◆ Given instruction
Reproduce the following data line for line, with no changes.

◆ Record extracts
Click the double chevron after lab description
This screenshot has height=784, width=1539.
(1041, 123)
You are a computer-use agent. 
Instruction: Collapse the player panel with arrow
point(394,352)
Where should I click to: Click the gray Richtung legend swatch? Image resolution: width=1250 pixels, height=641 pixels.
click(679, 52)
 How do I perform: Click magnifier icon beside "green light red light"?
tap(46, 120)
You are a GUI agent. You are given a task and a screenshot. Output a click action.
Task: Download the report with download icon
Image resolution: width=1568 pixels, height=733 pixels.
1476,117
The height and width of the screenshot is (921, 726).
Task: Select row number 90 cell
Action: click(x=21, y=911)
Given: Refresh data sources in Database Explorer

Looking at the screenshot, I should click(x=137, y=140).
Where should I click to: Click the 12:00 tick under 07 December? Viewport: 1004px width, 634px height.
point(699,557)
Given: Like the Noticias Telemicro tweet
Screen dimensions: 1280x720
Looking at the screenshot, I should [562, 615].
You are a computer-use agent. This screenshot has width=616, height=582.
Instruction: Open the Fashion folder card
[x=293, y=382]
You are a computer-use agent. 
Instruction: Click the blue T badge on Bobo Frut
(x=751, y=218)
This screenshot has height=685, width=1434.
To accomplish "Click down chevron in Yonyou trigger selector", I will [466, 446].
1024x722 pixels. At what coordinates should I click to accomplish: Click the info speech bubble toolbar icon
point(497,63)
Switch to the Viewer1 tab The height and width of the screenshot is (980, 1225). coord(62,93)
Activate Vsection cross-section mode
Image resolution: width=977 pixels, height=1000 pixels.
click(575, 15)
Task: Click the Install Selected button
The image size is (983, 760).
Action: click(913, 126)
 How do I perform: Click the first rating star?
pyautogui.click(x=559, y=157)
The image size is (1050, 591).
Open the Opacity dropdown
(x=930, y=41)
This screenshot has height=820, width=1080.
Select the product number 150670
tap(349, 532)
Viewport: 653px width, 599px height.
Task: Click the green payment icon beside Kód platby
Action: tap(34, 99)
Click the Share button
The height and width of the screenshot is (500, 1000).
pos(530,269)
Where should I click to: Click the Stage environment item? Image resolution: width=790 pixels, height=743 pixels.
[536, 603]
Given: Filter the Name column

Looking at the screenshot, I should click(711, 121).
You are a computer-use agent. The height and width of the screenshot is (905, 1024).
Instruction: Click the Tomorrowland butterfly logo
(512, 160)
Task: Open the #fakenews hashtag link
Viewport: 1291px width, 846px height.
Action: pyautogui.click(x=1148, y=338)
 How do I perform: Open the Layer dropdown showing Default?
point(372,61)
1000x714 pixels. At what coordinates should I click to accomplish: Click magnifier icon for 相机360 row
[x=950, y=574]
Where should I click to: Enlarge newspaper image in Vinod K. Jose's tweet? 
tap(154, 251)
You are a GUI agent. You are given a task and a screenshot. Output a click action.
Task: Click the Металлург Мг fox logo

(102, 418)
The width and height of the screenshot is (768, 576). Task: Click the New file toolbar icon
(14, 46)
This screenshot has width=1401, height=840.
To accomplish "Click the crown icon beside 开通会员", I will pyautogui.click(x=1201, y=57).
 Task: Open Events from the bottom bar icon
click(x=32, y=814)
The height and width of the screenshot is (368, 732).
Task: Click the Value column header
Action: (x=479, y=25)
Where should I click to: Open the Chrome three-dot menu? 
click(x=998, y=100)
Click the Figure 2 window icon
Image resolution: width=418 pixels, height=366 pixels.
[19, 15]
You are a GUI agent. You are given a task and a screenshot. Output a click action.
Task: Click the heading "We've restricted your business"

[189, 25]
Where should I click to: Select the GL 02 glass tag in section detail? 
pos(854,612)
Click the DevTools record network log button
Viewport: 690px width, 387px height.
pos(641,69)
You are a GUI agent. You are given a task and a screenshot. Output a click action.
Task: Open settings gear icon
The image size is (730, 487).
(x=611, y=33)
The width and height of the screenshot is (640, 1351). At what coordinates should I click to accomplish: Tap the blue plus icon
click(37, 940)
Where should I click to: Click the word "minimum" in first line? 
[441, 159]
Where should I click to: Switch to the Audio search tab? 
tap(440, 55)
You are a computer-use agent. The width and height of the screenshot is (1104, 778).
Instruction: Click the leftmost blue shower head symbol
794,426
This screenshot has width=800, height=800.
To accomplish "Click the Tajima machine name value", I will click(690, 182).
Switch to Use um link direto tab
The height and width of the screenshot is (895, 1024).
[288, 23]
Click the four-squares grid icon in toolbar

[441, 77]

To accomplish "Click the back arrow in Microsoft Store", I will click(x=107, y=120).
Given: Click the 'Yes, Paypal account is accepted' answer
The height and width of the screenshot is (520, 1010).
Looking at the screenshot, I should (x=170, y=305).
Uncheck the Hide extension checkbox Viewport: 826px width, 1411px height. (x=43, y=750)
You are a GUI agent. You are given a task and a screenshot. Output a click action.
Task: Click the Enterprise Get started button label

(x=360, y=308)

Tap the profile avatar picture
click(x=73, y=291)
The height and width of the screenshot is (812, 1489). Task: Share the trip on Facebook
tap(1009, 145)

◆ Result below
Click the double chevron after lab description
This screenshot has height=784, width=1539.
(1041, 123)
You are a computer-use agent. 
Instruction: Collapse the player panel with arrow
point(394,352)
Where should I click to: Click the gray Richtung legend swatch? Image resolution: width=1250 pixels, height=641 pixels.
click(679, 52)
 How do I perform: Click magnifier icon beside "green light red light"?
tap(46, 120)
You are a GUI agent. You are given a task and a screenshot. Output a click action.
Task: Download the report with download icon
Image resolution: width=1568 pixels, height=733 pixels.
1476,117
The height and width of the screenshot is (921, 726).
Task: Select row number 90 cell
Action: click(x=21, y=911)
Given: Refresh data sources in Database Explorer

Looking at the screenshot, I should click(x=137, y=140).
Where should I click to: Click the 12:00 tick under 07 December? Viewport: 1004px width, 634px height.
point(699,557)
Given: Like the Noticias Telemicro tweet
Screen dimensions: 1280x720
Looking at the screenshot, I should [562, 615].
You are a computer-use agent. This screenshot has width=616, height=582.
Instruction: Open the Fashion folder card
[x=293, y=382]
You are a computer-use agent. 
Instruction: Click the blue T badge on Bobo Frut
(x=751, y=218)
This screenshot has height=685, width=1434.
To accomplish "Click down chevron in Yonyou trigger selector", I will [466, 446].
1024x722 pixels. At what coordinates should I click to accomplish: Click the info speech bubble toolbar icon
point(497,63)
Switch to the Viewer1 tab The height and width of the screenshot is (980, 1225). coord(62,93)
Activate Vsection cross-section mode
Image resolution: width=977 pixels, height=1000 pixels.
click(575, 15)
Task: Click the Install Selected button
The image size is (983, 760).
Action: click(913, 126)
 How do I perform: Click the first rating star?
pyautogui.click(x=559, y=157)
The image size is (1050, 591).
Open the Opacity dropdown
(x=930, y=41)
This screenshot has height=820, width=1080.
Select the product number 150670
tap(349, 532)
Viewport: 653px width, 599px height.
Task: Click the green payment icon beside Kód platby
Action: tap(34, 99)
Click the Share button
The height and width of the screenshot is (500, 1000).
pos(530,269)
Where should I click to: Click the Stage environment item? Image resolution: width=790 pixels, height=743 pixels.
[536, 603]
Given: Filter the Name column

Looking at the screenshot, I should click(711, 121).
You are a computer-use agent. The height and width of the screenshot is (905, 1024).
Instruction: Click the Tomorrowland butterfly logo
(512, 160)
Task: Open the #fakenews hashtag link
Viewport: 1291px width, 846px height.
Action: pyautogui.click(x=1148, y=338)
 How do I perform: Open the Layer dropdown showing Default?
point(372,61)
1000x714 pixels. At what coordinates should I click to accomplish: Click magnifier icon for 相机360 row
[x=950, y=574]
Where should I click to: Enlarge newspaper image in Vinod K. Jose's tweet? 
tap(154, 251)
You are a GUI agent. You are given a task and a screenshot. Output a click action.
Task: Click the Металлург Мг fox logo

(102, 418)
The width and height of the screenshot is (768, 576). Task: Click the New file toolbar icon
(14, 46)
This screenshot has width=1401, height=840.
To accomplish "Click the crown icon beside 开通会员", I will pyautogui.click(x=1201, y=57).
 Task: Open Events from the bottom bar icon
click(x=32, y=814)
The height and width of the screenshot is (368, 732).
Task: Click the Value column header
Action: (x=479, y=25)
Where should I click to: Open the Chrome three-dot menu? 
click(x=998, y=100)
Click the Figure 2 window icon
Image resolution: width=418 pixels, height=366 pixels.
[19, 15]
You are a GUI agent. You are given a task and a screenshot. Output a click action.
Task: Click the heading "We've restricted your business"

[189, 25]
Where should I click to: Select the GL 02 glass tag in section detail? 
pos(854,612)
Click the DevTools record network log button
Viewport: 690px width, 387px height.
pos(641,69)
You are a GUI agent. You are given a task and a screenshot. Output a click action.
Task: Open settings gear icon
The image size is (730, 487).
(x=611, y=33)
The width and height of the screenshot is (640, 1351). At what coordinates should I click to accomplish: Tap the blue plus icon
click(37, 940)
Where should I click to: Click the word "minimum" in first line? 
[441, 159]
Where should I click to: Switch to the Audio search tab? 
tap(440, 55)
You are a computer-use agent. The width and height of the screenshot is (1104, 778).
Instruction: Click the leftmost blue shower head symbol
794,426
This screenshot has width=800, height=800.
To accomplish "Click the Tajima machine name value", I will click(690, 182).
Switch to Use um link direto tab
The height and width of the screenshot is (895, 1024).
[288, 23]
Click the four-squares grid icon in toolbar

[441, 77]

To accomplish "Click the back arrow in Microsoft Store", I will click(x=107, y=120).
Given: Click the 'Yes, Paypal account is accepted' answer
The height and width of the screenshot is (520, 1010).
Looking at the screenshot, I should (x=170, y=305).
Uncheck the Hide extension checkbox Viewport: 826px width, 1411px height. (x=43, y=750)
You are a GUI agent. You are given a task and a screenshot. Output a click action.
Task: Click the Enterprise Get started button label

(x=360, y=308)

Tap the profile avatar picture
click(x=73, y=291)
The height and width of the screenshot is (812, 1489). Task: Share the trip on Facebook
tap(1009, 145)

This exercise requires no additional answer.